China Evergrande Group delayed releasing a much-anticipated restructuring plan again, missing a self-imposed deadline and disappointing creditors seeking to salvage investments.
The world’s most indebted developer has yet to announce its offshore debt-restructuring plans, falling short on its promise to do so by the end of 2022.
Evergrande didn’t immediately respond to a request seeking comment during non-business hours.
With about 1.97tn yuan ($286bn) of liabilities, the company is facing a winding-up lawsuit in Hong Kong, while sitting at the heart of a property crisis that’s triggered a flurry of defaults and caused home construction halts across the country.
Evergrande’s fate has broader implications for China’s $58tn financial system, and could send ripples across banks, trusts and millions of home owners. It would likely be among the country’s biggest-ever restructuring efforts. The sheer size has left investors worried that any collapse may spark financial contagion and curb growth in the world’s second-largest economy, which depends on the housing market for about a quarter of gross domestic product.

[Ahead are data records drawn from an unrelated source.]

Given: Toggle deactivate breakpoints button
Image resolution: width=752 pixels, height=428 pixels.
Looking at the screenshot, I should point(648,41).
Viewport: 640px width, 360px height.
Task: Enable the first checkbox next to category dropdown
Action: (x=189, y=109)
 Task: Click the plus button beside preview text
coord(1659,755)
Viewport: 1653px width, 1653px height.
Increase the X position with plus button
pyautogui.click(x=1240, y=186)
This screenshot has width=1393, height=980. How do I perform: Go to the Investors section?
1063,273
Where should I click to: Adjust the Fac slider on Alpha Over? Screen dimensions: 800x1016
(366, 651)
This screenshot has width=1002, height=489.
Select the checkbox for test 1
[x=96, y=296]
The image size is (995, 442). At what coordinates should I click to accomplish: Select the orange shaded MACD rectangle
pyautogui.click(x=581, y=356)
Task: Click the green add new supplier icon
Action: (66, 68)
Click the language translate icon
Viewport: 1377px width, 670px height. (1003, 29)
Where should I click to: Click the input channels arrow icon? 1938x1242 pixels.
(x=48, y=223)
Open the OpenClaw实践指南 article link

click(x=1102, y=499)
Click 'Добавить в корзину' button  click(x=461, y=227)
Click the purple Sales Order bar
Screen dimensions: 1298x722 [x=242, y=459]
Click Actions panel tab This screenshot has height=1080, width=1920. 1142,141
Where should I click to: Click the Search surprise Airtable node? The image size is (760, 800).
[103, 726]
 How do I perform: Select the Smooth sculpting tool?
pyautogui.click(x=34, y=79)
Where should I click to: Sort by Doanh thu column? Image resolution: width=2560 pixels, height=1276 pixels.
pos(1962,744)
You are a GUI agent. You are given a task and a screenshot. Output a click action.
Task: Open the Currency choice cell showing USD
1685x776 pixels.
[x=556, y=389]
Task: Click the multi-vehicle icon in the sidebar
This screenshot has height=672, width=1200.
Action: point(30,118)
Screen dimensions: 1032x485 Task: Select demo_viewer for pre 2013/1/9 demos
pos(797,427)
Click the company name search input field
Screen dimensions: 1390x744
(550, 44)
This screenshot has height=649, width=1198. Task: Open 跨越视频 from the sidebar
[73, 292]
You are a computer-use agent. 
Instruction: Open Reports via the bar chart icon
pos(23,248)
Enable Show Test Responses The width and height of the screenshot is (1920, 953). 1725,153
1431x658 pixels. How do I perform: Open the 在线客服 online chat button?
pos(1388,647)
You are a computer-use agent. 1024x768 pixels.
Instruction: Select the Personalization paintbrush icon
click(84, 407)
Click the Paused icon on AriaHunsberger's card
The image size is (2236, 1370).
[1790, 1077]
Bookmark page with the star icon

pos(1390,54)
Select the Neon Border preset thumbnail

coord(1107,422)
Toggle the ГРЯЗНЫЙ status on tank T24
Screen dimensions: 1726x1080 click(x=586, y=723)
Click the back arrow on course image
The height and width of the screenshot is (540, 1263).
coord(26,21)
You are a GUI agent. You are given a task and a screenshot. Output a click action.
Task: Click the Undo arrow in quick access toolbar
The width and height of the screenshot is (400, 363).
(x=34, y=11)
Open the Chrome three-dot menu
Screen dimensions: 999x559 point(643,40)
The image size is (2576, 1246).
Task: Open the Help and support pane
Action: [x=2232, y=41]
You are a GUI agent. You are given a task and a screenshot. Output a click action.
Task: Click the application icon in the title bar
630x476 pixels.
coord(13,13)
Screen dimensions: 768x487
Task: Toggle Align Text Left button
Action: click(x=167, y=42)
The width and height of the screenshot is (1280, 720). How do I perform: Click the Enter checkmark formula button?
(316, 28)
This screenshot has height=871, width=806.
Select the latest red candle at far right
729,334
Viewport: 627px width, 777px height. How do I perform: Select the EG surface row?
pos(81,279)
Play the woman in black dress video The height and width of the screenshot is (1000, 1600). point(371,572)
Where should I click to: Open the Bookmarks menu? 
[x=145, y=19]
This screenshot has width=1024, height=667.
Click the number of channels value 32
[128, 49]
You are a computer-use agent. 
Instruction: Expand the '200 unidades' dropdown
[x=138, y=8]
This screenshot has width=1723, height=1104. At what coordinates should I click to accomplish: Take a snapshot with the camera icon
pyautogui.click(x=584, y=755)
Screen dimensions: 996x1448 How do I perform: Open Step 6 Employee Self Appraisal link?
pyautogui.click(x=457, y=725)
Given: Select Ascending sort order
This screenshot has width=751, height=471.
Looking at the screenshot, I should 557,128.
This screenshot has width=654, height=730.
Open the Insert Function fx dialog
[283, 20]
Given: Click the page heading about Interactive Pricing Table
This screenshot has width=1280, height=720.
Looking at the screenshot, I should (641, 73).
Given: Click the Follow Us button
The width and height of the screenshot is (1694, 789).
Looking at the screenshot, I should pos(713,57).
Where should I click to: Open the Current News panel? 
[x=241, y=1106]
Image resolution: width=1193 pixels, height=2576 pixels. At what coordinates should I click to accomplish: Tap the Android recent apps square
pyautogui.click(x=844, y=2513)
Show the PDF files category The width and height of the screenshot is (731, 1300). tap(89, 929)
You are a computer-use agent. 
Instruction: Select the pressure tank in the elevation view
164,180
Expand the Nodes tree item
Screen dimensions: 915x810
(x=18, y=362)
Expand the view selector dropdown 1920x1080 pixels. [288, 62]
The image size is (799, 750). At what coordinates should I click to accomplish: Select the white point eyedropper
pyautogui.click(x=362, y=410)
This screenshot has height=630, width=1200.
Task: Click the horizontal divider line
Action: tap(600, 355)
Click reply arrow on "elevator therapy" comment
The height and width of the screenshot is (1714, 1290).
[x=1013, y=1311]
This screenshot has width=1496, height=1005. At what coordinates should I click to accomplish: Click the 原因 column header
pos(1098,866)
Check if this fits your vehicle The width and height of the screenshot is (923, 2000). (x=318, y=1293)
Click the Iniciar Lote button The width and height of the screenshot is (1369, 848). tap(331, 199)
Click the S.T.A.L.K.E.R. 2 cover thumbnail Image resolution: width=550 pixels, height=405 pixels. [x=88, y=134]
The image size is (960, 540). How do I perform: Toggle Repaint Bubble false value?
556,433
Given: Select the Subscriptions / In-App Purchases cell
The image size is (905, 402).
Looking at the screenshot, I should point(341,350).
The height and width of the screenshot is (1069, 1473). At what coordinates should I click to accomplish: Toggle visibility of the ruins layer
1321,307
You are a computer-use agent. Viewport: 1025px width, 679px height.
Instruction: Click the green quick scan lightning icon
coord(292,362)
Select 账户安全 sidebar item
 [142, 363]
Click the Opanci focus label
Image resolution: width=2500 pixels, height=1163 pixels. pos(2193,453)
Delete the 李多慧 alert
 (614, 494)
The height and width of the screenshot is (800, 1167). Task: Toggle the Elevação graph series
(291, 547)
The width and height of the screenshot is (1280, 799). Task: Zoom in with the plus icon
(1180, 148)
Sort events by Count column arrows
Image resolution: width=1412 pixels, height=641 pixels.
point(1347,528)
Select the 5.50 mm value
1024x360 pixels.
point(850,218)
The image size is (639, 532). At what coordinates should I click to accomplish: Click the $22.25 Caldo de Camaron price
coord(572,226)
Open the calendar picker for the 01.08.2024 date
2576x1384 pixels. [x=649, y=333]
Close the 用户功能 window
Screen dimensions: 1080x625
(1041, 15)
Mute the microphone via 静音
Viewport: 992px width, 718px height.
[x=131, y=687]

The company previously failed to come up with a “preliminary restructuring plan” it promised by the end of July. It met with an ad-hoc group of its dollar bondholders in early December to formally discuss a proposal, Bloomberg reported earlier.
It expected to receive support from offshore creditors by the end of February or early March, the developer’s legal representative said during a winding-up hearing in late November. Evergrande was urged by the judge of winding-up case to present “something more concrete” during the next hearing on March 20.
China’s home sales continued to slump in December, underscoring the challenge to reverse the property downturn amid Covid outbreaks.
The 100 biggest real estate developers saw new home sales drop 30.8% from a year earlier to 677.5bn yuan ($98.2bn) in December, according to preliminary data from China Real Estate Information Corp. That compared with a 25.5% decline in November.
The declines came a month after policy makers unveiled a sweeping plan to rescue the sector, focusing mainly on the supply side by easing financing to developers. Those efforts however have been offset by surging Covid infections.
“As the peak of the Covid outbreak hasn’t passed, the economic recovery remains very weak and homebuyers’ income outlook hasn’t recovered,” Chen Wenjing, associate research director at China Index Holdings, said on Thursday. “We expect home sales to recover in the second quarter at the earliest.”
China’s vice premier has hinted at providing further policy support, describing the sector as a “pillar” of the economy in a rare instance.
China abruptly ended its Covid Zero policy about a month ago. Nearly 37mn people may have been infected on a single day in December, making the country’s outbreak by far the world’s largest, Bloomberg reported, citing estimates from the government’s top health authority.